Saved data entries
* * *

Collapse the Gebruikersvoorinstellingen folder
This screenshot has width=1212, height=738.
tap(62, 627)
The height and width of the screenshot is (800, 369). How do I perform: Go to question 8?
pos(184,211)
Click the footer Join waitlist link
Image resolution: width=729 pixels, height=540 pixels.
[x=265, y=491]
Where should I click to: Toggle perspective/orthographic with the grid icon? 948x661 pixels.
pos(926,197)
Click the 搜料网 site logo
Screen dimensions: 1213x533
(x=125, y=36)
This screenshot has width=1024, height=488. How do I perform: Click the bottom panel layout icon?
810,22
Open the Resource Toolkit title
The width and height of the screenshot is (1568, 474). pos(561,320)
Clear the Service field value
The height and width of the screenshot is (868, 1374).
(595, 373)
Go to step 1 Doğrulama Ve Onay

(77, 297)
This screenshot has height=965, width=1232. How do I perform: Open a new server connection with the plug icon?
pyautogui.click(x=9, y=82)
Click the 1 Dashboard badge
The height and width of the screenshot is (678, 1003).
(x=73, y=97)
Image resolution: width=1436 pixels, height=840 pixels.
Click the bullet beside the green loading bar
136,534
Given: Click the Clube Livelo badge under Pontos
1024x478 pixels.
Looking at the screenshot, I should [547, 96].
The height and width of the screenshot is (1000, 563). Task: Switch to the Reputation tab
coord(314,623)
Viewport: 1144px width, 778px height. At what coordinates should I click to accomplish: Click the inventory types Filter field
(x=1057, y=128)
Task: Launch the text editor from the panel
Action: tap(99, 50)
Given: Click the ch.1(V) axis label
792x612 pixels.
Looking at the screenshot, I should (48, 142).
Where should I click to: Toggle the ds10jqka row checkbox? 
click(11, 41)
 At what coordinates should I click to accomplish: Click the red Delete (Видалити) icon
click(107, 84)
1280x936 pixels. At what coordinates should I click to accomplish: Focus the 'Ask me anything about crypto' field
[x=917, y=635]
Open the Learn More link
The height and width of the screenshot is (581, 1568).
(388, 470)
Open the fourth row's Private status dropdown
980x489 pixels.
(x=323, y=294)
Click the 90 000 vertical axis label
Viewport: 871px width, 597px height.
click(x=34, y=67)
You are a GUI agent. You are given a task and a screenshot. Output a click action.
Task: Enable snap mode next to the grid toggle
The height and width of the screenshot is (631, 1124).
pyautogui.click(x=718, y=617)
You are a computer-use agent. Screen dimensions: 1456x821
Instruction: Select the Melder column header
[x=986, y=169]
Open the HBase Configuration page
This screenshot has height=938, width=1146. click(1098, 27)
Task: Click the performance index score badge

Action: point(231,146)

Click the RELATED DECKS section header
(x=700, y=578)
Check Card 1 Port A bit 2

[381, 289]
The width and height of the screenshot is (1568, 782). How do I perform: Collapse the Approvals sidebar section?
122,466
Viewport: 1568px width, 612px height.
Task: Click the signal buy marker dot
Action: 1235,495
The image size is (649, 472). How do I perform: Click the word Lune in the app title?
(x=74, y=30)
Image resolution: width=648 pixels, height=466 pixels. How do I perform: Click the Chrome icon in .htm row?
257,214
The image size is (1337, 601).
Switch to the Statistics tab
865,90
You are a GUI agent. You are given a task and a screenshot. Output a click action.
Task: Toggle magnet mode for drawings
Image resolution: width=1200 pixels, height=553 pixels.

* * *

▸ **Work order**: Beginning at the line above that contains "This screenshot has height=965, width=1232.", return each line exactly through the line that contains "Given: Click the ch.1(V) axis label", and no others.

▸ **Answer to this exercise**:
This screenshot has height=965, width=1232. How do I perform: Open a new server connection with the plug icon?
pyautogui.click(x=9, y=82)
Click the 1 Dashboard badge
The height and width of the screenshot is (678, 1003).
(x=73, y=97)
Image resolution: width=1436 pixels, height=840 pixels.
Click the bullet beside the green loading bar
136,534
Given: Click the Clube Livelo badge under Pontos
1024x478 pixels.
Looking at the screenshot, I should [547, 96].
The height and width of the screenshot is (1000, 563). Task: Switch to the Reputation tab
coord(314,623)
Viewport: 1144px width, 778px height. At what coordinates should I click to accomplish: Click the inventory types Filter field
(x=1057, y=128)
Task: Launch the text editor from the panel
Action: tap(99, 50)
Given: Click the ch.1(V) axis label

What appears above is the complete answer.